Start of Block

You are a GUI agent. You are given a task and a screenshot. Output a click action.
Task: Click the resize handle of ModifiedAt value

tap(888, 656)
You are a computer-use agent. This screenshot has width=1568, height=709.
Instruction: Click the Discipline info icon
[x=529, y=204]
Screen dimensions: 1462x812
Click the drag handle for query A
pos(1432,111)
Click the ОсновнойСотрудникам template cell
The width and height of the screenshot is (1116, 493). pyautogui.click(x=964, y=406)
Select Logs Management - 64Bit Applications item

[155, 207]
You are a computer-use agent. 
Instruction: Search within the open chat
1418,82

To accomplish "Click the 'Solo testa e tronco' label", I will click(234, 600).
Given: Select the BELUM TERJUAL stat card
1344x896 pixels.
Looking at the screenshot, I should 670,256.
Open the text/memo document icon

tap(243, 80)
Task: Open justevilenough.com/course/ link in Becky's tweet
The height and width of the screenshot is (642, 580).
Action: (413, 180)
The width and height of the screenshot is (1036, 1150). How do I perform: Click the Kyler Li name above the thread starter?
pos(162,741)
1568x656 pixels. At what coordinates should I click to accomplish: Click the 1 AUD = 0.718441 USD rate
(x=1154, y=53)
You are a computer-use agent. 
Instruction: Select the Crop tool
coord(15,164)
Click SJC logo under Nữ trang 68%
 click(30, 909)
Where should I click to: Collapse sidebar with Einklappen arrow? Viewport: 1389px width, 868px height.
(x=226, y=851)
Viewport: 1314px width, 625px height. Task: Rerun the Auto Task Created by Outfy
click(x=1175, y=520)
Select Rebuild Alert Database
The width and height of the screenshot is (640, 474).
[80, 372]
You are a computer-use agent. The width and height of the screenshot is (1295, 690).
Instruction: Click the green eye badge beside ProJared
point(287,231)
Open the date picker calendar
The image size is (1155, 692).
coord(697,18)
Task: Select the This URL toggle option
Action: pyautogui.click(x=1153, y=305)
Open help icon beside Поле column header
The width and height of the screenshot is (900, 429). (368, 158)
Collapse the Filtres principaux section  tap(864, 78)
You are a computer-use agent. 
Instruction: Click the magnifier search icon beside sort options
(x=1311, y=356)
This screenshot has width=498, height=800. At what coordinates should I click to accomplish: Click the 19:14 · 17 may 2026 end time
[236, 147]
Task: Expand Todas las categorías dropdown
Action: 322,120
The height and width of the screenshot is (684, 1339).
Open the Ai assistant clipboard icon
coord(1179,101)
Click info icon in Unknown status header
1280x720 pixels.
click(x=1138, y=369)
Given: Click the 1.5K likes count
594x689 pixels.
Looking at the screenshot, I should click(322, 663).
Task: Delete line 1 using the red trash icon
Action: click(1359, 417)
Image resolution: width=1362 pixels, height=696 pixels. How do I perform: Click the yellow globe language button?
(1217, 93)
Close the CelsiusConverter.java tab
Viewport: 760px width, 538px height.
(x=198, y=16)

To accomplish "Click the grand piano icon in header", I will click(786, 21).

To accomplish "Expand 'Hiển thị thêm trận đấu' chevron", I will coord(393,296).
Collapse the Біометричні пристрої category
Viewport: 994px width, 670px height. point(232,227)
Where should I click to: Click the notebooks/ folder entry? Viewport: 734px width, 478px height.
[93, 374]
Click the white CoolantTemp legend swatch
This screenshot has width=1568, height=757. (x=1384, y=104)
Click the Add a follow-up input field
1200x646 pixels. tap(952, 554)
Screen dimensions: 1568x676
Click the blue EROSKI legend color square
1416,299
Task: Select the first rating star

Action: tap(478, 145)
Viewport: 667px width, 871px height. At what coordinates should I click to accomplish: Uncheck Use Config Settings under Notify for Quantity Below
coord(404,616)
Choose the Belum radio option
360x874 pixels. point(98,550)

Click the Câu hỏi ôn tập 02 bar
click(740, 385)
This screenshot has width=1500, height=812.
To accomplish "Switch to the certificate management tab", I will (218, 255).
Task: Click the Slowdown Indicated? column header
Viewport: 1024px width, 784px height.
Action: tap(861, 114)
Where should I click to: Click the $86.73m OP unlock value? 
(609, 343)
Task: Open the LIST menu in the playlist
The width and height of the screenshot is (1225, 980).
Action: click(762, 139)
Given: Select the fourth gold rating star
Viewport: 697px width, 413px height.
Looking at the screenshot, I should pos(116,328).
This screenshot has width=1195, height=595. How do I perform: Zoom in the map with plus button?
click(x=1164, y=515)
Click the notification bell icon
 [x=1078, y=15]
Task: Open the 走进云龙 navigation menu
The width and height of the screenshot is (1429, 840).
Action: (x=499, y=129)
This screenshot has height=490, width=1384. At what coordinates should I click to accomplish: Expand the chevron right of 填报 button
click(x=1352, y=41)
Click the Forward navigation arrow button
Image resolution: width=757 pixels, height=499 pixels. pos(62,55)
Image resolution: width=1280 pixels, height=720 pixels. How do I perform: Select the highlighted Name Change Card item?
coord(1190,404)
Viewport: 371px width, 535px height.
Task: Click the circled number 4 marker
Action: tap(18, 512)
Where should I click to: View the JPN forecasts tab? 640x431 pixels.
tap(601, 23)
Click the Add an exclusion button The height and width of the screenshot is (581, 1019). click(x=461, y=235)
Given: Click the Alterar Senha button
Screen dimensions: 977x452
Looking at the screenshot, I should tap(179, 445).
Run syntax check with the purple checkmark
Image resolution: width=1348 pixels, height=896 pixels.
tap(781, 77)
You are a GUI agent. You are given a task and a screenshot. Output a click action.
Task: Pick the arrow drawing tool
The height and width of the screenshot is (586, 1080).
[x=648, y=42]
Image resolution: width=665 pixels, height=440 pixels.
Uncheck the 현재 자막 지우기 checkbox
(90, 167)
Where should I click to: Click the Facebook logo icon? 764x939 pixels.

End of Block

:: Task to carry out ::
Restate the data above word for word, omitting nothing.

:: Exercise solution ::
You are a GUI agent. You are given a task and a screenshot. Output a click action.
Task: Click the resize handle of ModifiedAt value

tap(888, 656)
You are a computer-use agent. This screenshot has width=1568, height=709.
Instruction: Click the Discipline info icon
[x=529, y=204]
Screen dimensions: 1462x812
Click the drag handle for query A
pos(1432,111)
Click the ОсновнойСотрудникам template cell
The width and height of the screenshot is (1116, 493). pyautogui.click(x=964, y=406)
Select Logs Management - 64Bit Applications item

[155, 207]
You are a computer-use agent. 
Instruction: Search within the open chat
1418,82

To accomplish "Click the 'Solo testa e tronco' label", I will click(234, 600).
Given: Select the BELUM TERJUAL stat card
1344x896 pixels.
Looking at the screenshot, I should 670,256.
Open the text/memo document icon

tap(243, 80)
Task: Open justevilenough.com/course/ link in Becky's tweet
The height and width of the screenshot is (642, 580).
Action: (413, 180)
The width and height of the screenshot is (1036, 1150). How do I perform: Click the Kyler Li name above the thread starter?
pos(162,741)
1568x656 pixels. At what coordinates should I click to accomplish: Click the 1 AUD = 0.718441 USD rate
(x=1154, y=53)
You are a computer-use agent. 
Instruction: Select the Crop tool
coord(15,164)
Click SJC logo under Nữ trang 68%
 click(30, 909)
Where should I click to: Collapse sidebar with Einklappen arrow? Viewport: 1389px width, 868px height.
(x=226, y=851)
Viewport: 1314px width, 625px height. Task: Rerun the Auto Task Created by Outfy
click(x=1175, y=520)
Select Rebuild Alert Database
The width and height of the screenshot is (640, 474).
[80, 372]
You are a computer-use agent. The width and height of the screenshot is (1295, 690).
Instruction: Click the green eye badge beside ProJared
point(287,231)
Open the date picker calendar
The image size is (1155, 692).
coord(697,18)
Task: Select the This URL toggle option
Action: pyautogui.click(x=1153, y=305)
Open help icon beside Поле column header
The width and height of the screenshot is (900, 429). (368, 158)
Collapse the Filtres principaux section  tap(864, 78)
You are a computer-use agent. 
Instruction: Click the magnifier search icon beside sort options
(x=1311, y=356)
This screenshot has width=498, height=800. At what coordinates should I click to accomplish: Click the 19:14 · 17 may 2026 end time
[236, 147]
Task: Expand Todas las categorías dropdown
Action: 322,120
The height and width of the screenshot is (684, 1339).
Open the Ai assistant clipboard icon
coord(1179,101)
Click info icon in Unknown status header
1280x720 pixels.
click(x=1138, y=369)
Given: Click the 1.5K likes count
594x689 pixels.
Looking at the screenshot, I should click(322, 663).
Task: Delete line 1 using the red trash icon
Action: click(1359, 417)
Image resolution: width=1362 pixels, height=696 pixels. How do I perform: Click the yellow globe language button?
(1217, 93)
Close the CelsiusConverter.java tab
Viewport: 760px width, 538px height.
(x=198, y=16)

To accomplish "Click the grand piano icon in header", I will click(786, 21).

To accomplish "Expand 'Hiển thị thêm trận đấu' chevron", I will coord(393,296).
Collapse the Біометричні пристрої category
Viewport: 994px width, 670px height. point(232,227)
Where should I click to: Click the notebooks/ folder entry? Viewport: 734px width, 478px height.
[93, 374]
Click the white CoolantTemp legend swatch
This screenshot has width=1568, height=757. (x=1384, y=104)
Click the Add a follow-up input field
1200x646 pixels. tap(952, 554)
Screen dimensions: 1568x676
Click the blue EROSKI legend color square
1416,299
Task: Select the first rating star

Action: tap(478, 145)
Viewport: 667px width, 871px height. At what coordinates should I click to accomplish: Uncheck Use Config Settings under Notify for Quantity Below
coord(404,616)
Choose the Belum radio option
360x874 pixels. point(98,550)

Click the Câu hỏi ôn tập 02 bar
click(740, 385)
This screenshot has width=1500, height=812.
To accomplish "Switch to the certificate management tab", I will (218, 255).
Task: Click the Slowdown Indicated? column header
Viewport: 1024px width, 784px height.
Action: tap(861, 114)
Where should I click to: Click the $86.73m OP unlock value? 
(609, 343)
Task: Open the LIST menu in the playlist
The width and height of the screenshot is (1225, 980).
Action: click(762, 139)
Given: Select the fourth gold rating star
Viewport: 697px width, 413px height.
Looking at the screenshot, I should pos(116,328).
This screenshot has width=1195, height=595. How do I perform: Zoom in the map with plus button?
click(x=1164, y=515)
Click the notification bell icon
 [x=1078, y=15]
Task: Open the 走进云龙 navigation menu
The width and height of the screenshot is (1429, 840).
Action: (x=499, y=129)
This screenshot has height=490, width=1384. At what coordinates should I click to accomplish: Expand the chevron right of 填报 button
click(x=1352, y=41)
Click the Forward navigation arrow button
Image resolution: width=757 pixels, height=499 pixels. pos(62,55)
Image resolution: width=1280 pixels, height=720 pixels. How do I perform: Select the highlighted Name Change Card item?
coord(1190,404)
Viewport: 371px width, 535px height.
Task: Click the circled number 4 marker
Action: tap(18, 512)
Where should I click to: View the JPN forecasts tab? 640x431 pixels.
tap(601, 23)
Click the Add an exclusion button The height and width of the screenshot is (581, 1019). click(x=461, y=235)
Given: Click the Alterar Senha button
Screen dimensions: 977x452
Looking at the screenshot, I should tap(179, 445).
Run syntax check with the purple checkmark
Image resolution: width=1348 pixels, height=896 pixels.
tap(781, 77)
You are a GUI agent. You are given a task and a screenshot. Output a click action.
Task: Pick the arrow drawing tool
The height and width of the screenshot is (586, 1080).
[x=648, y=42]
Image resolution: width=665 pixels, height=440 pixels.
Uncheck the 현재 자막 지우기 checkbox
(90, 167)
Where should I click to: Click the Facebook logo icon? 764x939 pixels.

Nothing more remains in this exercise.